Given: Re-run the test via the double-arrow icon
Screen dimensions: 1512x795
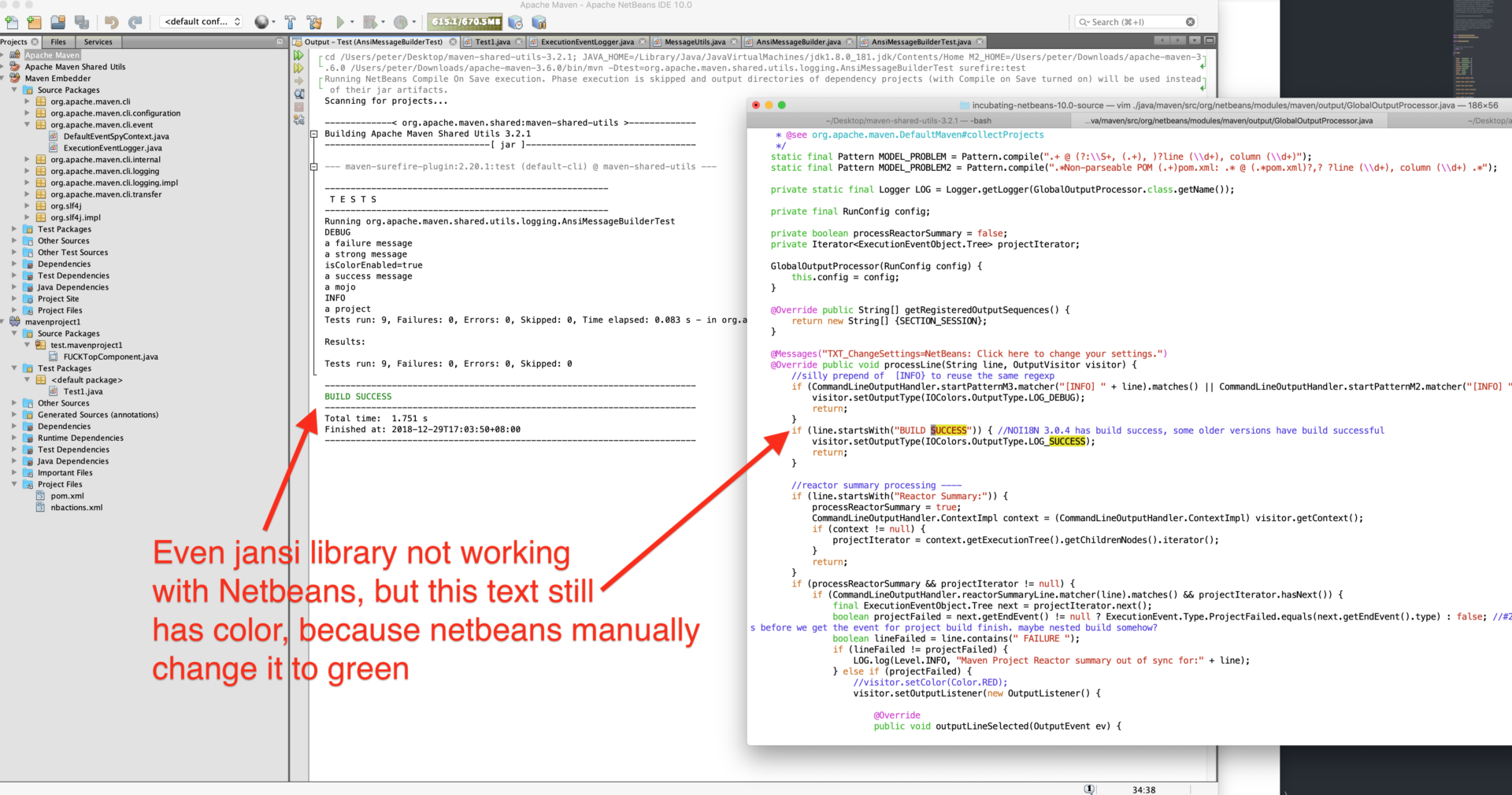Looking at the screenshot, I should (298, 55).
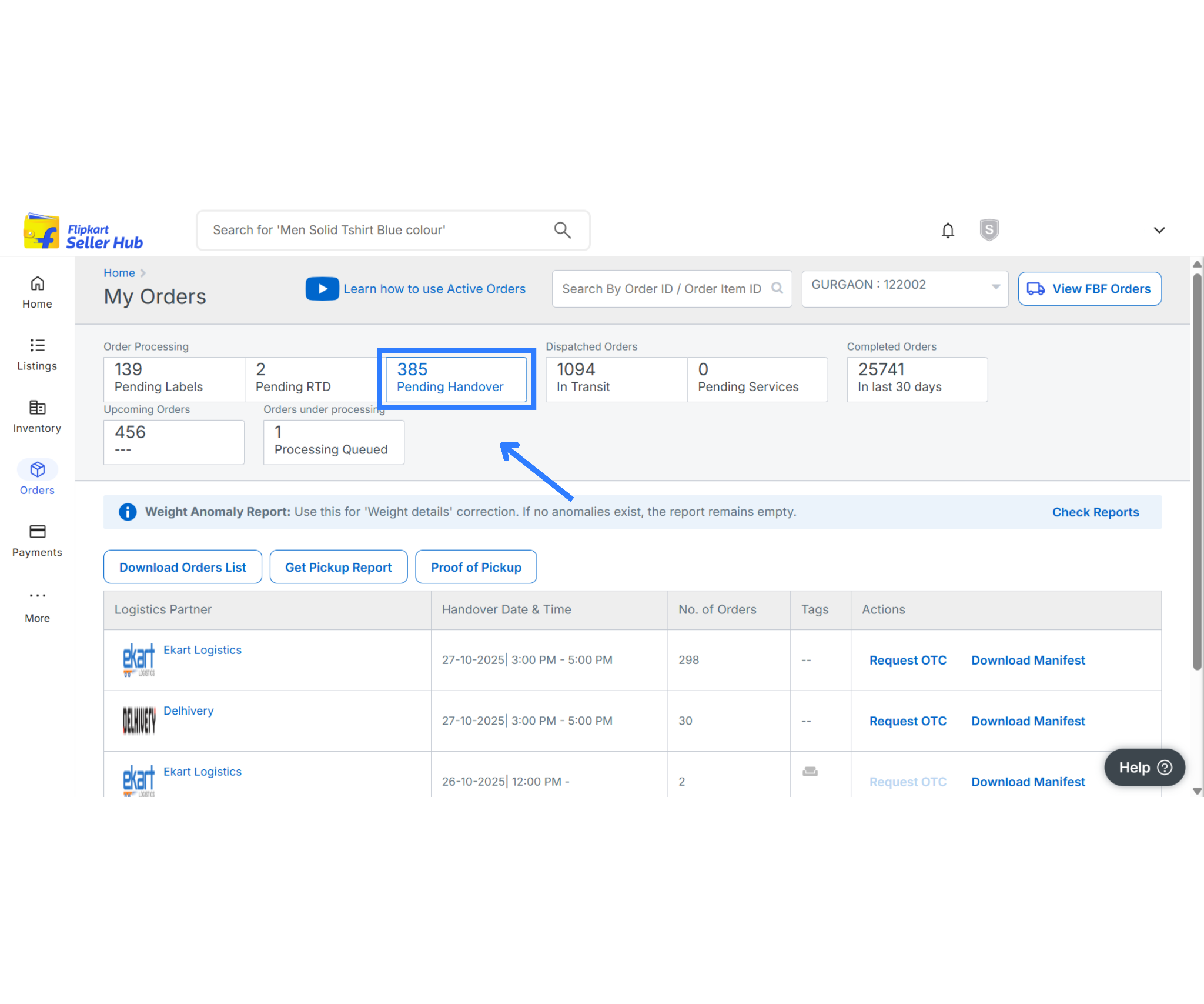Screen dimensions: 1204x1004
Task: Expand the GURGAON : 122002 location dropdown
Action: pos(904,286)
-*-*-
Set down all the entries exactly as they appear, but skip any pictures.

* THE ANSWER *
Given: Re-run the test via the double-arrow icon
Screen dimensions: 1512x795
Looking at the screenshot, I should (298, 55).
Screen dimensions: 1204x1004
Task: Expand the GURGAON : 122002 location dropdown
Action: pos(904,286)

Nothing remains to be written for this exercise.